- Requirement
Take the lines from the one with "Clear the AQL filter expression" to the end of the listing, both ends included, and quote them exactly, leaving pictures out.

- Data
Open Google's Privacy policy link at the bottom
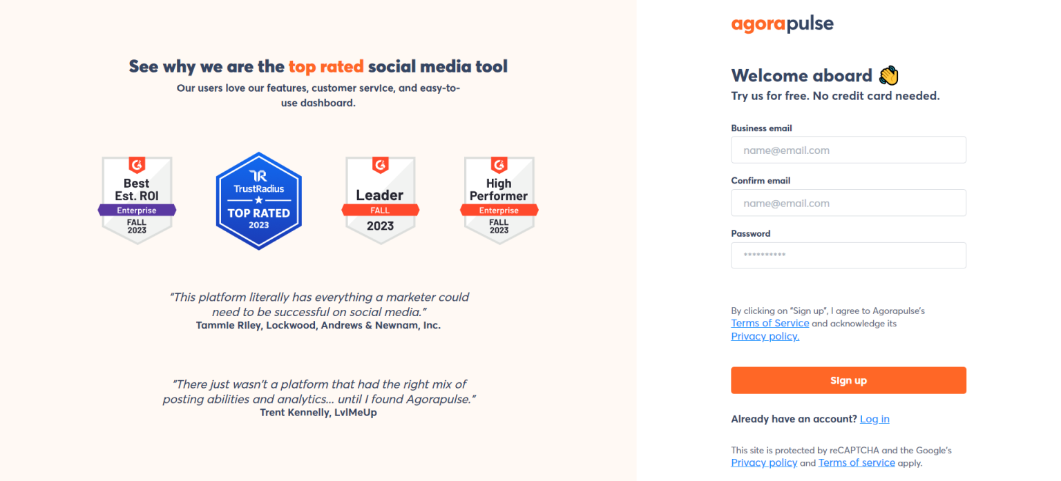The width and height of the screenshot is (1061, 481). pos(764,462)
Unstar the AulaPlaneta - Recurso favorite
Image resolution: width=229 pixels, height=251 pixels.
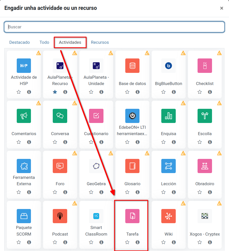55,92
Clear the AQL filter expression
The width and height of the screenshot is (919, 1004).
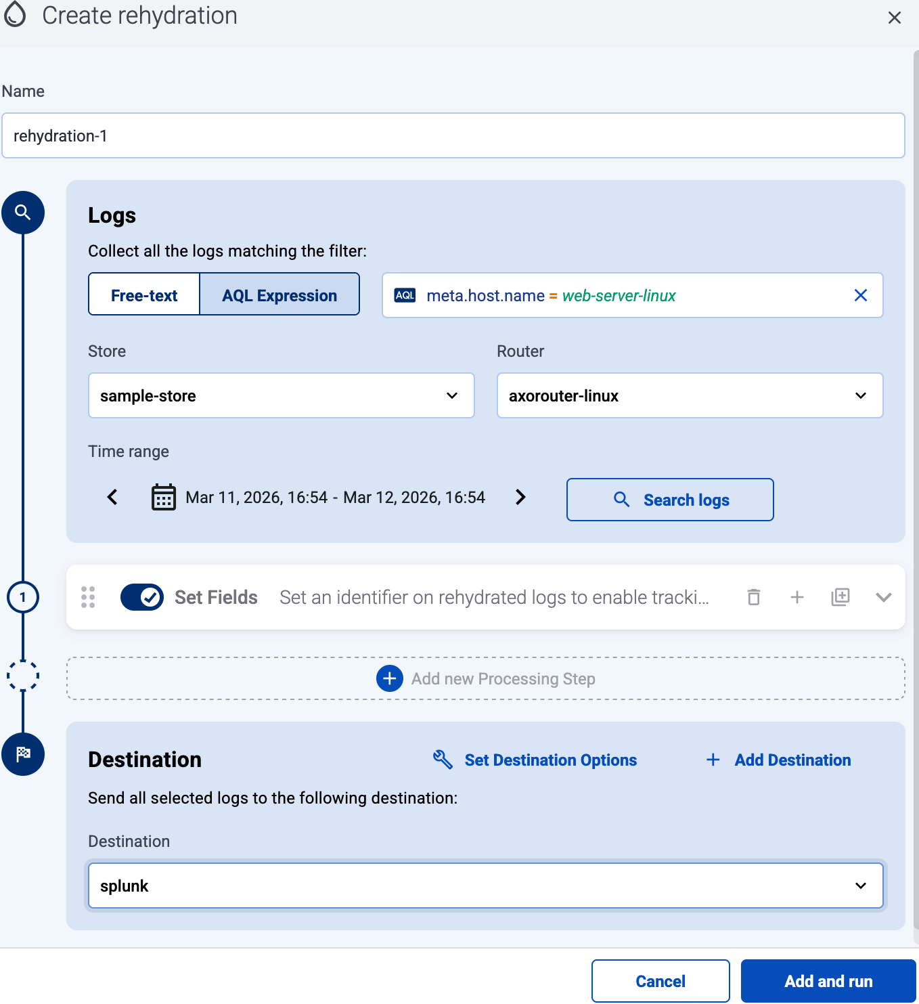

- Exercise response
Clear the AQL filter expression
The width and height of the screenshot is (919, 1004).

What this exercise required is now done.